** Opening Given records block **
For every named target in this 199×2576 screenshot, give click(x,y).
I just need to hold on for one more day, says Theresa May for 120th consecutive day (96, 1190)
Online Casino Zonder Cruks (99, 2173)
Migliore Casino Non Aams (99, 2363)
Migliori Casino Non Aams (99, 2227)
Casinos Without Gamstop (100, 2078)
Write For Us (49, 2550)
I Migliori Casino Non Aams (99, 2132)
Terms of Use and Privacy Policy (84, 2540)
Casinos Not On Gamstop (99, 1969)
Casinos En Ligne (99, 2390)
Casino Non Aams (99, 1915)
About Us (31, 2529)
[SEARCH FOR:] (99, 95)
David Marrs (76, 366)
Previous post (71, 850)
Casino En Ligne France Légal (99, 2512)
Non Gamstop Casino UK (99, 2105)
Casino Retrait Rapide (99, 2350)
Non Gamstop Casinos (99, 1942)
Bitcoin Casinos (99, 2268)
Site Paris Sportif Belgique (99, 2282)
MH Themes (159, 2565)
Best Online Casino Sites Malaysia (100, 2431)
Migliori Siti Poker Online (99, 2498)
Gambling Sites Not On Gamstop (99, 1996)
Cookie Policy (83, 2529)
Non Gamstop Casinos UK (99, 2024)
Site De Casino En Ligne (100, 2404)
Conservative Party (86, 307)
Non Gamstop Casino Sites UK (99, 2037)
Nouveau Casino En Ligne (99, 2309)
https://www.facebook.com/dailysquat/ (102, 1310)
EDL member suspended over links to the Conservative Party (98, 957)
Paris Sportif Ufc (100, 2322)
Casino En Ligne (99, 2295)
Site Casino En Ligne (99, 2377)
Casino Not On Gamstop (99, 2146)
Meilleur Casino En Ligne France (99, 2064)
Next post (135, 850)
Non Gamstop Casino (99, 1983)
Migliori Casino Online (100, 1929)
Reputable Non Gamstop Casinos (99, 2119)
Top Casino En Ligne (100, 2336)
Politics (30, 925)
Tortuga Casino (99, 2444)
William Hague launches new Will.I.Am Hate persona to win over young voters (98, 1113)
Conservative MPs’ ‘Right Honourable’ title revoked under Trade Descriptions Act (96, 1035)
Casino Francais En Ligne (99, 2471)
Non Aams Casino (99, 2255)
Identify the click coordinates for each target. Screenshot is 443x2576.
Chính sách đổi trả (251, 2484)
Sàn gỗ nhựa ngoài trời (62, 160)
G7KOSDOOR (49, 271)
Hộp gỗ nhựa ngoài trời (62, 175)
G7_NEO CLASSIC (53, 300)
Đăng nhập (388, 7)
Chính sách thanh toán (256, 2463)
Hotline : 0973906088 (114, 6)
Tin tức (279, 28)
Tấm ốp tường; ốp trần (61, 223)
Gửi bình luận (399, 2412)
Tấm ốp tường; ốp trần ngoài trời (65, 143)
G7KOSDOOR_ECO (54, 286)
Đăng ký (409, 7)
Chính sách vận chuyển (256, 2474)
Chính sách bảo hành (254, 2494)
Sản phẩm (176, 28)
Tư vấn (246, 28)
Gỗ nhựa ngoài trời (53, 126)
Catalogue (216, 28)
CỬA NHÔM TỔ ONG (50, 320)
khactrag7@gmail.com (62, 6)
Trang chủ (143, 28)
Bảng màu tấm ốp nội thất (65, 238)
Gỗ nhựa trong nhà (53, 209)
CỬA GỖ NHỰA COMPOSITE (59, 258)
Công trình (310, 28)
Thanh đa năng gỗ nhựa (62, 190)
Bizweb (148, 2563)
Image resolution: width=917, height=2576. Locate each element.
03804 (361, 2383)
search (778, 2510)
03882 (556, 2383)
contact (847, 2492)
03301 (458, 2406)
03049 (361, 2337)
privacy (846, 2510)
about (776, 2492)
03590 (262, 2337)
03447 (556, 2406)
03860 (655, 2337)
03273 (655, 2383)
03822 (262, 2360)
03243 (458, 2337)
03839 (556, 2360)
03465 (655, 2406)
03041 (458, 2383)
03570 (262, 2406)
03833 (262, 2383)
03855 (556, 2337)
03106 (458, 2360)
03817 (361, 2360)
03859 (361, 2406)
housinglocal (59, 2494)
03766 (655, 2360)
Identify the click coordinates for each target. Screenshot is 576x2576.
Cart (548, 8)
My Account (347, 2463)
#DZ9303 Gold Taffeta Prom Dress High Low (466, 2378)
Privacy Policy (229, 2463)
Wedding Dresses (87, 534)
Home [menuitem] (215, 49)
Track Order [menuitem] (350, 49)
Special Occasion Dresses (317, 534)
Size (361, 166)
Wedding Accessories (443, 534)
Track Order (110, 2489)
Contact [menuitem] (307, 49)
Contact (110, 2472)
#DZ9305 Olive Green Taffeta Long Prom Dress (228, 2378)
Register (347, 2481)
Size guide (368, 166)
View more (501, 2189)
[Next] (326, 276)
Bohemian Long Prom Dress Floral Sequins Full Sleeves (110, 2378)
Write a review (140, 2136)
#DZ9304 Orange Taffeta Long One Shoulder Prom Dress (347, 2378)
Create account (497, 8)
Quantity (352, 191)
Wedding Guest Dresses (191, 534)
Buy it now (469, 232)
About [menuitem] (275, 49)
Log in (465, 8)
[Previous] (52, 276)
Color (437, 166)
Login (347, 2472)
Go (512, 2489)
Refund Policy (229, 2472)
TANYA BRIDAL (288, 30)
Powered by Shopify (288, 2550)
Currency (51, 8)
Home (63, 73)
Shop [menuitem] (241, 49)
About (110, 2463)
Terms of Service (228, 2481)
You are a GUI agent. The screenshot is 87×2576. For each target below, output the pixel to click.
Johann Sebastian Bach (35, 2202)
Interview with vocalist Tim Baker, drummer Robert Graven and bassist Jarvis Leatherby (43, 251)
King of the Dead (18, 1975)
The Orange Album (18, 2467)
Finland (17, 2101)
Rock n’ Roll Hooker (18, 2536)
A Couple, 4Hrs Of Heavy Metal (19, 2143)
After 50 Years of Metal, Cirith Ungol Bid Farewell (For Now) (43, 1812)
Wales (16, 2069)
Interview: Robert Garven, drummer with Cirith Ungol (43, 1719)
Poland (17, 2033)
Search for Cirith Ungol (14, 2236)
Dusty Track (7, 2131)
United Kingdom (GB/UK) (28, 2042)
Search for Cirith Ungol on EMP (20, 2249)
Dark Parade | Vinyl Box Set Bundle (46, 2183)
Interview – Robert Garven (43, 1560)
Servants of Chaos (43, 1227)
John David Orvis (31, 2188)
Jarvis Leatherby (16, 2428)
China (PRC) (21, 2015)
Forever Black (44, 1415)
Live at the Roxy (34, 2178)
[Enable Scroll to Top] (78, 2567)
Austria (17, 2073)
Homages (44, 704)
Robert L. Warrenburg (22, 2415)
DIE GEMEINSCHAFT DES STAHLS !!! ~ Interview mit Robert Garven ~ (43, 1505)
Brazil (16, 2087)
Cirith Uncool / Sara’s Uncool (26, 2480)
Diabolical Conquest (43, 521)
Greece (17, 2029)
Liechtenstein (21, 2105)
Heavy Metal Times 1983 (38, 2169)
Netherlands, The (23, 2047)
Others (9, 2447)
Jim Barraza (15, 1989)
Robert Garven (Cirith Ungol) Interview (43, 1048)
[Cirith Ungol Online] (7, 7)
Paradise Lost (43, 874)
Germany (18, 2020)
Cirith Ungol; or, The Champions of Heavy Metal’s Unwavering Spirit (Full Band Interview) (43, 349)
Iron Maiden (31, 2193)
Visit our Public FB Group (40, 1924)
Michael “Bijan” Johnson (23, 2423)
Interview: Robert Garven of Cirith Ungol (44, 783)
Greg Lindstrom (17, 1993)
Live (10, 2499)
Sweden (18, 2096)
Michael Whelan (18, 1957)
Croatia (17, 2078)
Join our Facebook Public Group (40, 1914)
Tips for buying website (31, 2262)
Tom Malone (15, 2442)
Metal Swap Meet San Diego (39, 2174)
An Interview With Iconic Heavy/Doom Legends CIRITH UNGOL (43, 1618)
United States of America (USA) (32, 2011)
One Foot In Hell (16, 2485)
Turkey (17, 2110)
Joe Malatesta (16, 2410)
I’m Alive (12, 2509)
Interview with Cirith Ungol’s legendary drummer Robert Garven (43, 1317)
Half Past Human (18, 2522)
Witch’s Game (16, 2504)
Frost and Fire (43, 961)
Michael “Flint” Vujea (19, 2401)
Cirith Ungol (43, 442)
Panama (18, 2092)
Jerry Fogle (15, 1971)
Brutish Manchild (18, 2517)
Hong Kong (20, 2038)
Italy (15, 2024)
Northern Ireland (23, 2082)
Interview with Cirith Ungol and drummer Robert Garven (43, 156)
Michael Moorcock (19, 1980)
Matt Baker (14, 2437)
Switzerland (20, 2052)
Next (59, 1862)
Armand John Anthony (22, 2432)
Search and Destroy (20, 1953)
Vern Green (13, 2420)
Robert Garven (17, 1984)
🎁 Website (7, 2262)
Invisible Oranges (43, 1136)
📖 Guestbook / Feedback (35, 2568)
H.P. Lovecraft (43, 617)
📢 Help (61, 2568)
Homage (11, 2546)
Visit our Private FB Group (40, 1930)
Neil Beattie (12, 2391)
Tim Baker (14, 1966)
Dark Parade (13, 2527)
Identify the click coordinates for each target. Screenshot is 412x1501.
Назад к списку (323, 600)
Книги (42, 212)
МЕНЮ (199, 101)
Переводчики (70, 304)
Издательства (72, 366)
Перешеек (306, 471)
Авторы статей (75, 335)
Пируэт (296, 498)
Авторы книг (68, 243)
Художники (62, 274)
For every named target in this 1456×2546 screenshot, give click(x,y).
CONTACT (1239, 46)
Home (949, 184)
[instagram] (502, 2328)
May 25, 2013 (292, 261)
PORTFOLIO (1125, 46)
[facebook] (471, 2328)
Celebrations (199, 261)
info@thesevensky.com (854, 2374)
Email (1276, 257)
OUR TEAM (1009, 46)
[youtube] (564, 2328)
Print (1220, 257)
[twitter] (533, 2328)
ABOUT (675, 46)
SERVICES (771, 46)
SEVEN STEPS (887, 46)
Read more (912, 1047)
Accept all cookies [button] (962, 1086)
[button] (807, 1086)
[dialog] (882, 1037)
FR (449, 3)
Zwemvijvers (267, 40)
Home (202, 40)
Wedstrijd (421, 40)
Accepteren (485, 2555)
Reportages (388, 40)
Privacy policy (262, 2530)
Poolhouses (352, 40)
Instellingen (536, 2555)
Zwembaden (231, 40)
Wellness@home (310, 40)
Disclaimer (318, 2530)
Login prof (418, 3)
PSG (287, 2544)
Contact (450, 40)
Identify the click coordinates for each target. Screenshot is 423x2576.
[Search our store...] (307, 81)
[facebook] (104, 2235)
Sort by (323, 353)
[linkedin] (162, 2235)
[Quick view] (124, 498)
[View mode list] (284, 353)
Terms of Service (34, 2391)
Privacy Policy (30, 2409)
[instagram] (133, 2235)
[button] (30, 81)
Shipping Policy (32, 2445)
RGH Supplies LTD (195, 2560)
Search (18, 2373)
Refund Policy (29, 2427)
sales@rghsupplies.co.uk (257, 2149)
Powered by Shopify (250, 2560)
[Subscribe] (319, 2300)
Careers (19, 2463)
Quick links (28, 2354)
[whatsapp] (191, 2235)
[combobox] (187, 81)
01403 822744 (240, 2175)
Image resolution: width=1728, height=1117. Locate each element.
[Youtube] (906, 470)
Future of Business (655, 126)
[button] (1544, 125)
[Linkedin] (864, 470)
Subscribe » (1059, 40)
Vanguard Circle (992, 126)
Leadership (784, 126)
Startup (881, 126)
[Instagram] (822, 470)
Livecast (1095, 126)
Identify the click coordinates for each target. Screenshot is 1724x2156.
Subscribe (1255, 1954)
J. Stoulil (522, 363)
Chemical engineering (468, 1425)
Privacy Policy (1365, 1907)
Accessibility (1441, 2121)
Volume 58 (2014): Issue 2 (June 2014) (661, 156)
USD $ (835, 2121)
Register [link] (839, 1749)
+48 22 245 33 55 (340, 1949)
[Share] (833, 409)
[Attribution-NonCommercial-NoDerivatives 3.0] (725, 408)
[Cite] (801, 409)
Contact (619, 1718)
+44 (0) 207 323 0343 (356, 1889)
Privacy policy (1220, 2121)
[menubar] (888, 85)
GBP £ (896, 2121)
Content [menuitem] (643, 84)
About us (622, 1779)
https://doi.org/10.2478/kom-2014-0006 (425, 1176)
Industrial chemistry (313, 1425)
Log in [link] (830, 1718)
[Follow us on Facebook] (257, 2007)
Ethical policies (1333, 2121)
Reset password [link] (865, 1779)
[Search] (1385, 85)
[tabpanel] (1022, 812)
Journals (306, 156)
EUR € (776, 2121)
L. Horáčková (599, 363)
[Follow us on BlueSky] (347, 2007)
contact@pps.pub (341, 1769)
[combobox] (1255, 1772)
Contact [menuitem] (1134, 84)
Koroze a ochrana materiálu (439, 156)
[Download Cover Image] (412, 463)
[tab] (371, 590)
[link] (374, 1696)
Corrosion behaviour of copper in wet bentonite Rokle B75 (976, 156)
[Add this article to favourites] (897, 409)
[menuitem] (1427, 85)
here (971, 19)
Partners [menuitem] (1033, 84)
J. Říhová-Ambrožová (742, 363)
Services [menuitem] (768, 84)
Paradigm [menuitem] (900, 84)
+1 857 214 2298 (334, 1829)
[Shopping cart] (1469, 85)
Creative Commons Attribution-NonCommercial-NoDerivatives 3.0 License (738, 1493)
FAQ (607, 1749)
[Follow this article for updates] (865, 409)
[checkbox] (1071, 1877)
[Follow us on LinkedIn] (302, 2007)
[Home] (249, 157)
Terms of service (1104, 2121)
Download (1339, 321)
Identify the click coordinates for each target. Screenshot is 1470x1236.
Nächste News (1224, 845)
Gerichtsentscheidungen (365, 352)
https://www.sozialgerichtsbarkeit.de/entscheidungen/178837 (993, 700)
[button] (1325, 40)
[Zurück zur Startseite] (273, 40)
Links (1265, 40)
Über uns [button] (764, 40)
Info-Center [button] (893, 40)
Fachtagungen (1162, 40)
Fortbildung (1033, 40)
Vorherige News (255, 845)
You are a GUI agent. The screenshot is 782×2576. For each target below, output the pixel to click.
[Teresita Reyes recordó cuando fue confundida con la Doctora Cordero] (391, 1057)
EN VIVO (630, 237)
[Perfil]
** Closing Given records block **
Would you print, exactly as written, every line above from the one holding "Switzerland (20, 2052)" through the one holding "01403 822744 (240, 2175)", with both included and no other lines?

■ Answer to this problem:
Switzerland (20, 2052)
Next (59, 1862)
Armand John Anthony (22, 2432)
Search and Destroy (20, 1953)
Vern Green (13, 2420)
Robert Garven (17, 1984)
🎁 Website (7, 2262)
Invisible Oranges (43, 1136)
📖 Guestbook / Feedback (35, 2568)
H.P. Lovecraft (43, 617)
📢 Help (61, 2568)
Homage (11, 2546)
Visit our Private FB Group (40, 1930)
Neil Beattie (12, 2391)
Tim Baker (14, 1966)
Dark Parade (13, 2527)
Identify the click coordinates for each target. Screenshot is 412x1501.
Назад к списку (323, 600)
Книги (42, 212)
МЕНЮ (199, 101)
Переводчики (70, 304)
Издательства (72, 366)
Перешеек (306, 471)
Авторы статей (75, 335)
Пируэт (296, 498)
Авторы книг (68, 243)
Художники (62, 274)
For every named target in this 1456×2546 screenshot, give click(x,y).
CONTACT (1239, 46)
Home (949, 184)
[instagram] (502, 2328)
May 25, 2013 (292, 261)
PORTFOLIO (1125, 46)
[facebook] (471, 2328)
Celebrations (199, 261)
info@thesevensky.com (854, 2374)
Email (1276, 257)
OUR TEAM (1009, 46)
[youtube] (564, 2328)
Print (1220, 257)
[twitter] (533, 2328)
ABOUT (675, 46)
SERVICES (771, 46)
SEVEN STEPS (887, 46)
Read more (912, 1047)
Accept all cookies [button] (962, 1086)
[button] (807, 1086)
[dialog] (882, 1037)
FR (449, 3)
Zwemvijvers (267, 40)
Home (202, 40)
Wedstrijd (421, 40)
Accepteren (485, 2555)
Reportages (388, 40)
Privacy policy (262, 2530)
Poolhouses (352, 40)
Instellingen (536, 2555)
Zwembaden (231, 40)
Wellness@home (310, 40)
Disclaimer (318, 2530)
Login prof (418, 3)
PSG (287, 2544)
Contact (450, 40)
Identify the click coordinates for each target. Screenshot is 423x2576.
[Search our store...] (307, 81)
[facebook] (104, 2235)
Sort by (323, 353)
[linkedin] (162, 2235)
[Quick view] (124, 498)
[View mode list] (284, 353)
Terms of Service (34, 2391)
Privacy Policy (30, 2409)
[instagram] (133, 2235)
[button] (30, 81)
Shipping Policy (32, 2445)
RGH Supplies LTD (195, 2560)
Search (18, 2373)
Refund Policy (29, 2427)
sales@rghsupplies.co.uk (257, 2149)
Powered by Shopify (250, 2560)
[Subscribe] (319, 2300)
Careers (19, 2463)
Quick links (28, 2354)
[whatsapp] (191, 2235)
[combobox] (187, 81)
01403 822744 (240, 2175)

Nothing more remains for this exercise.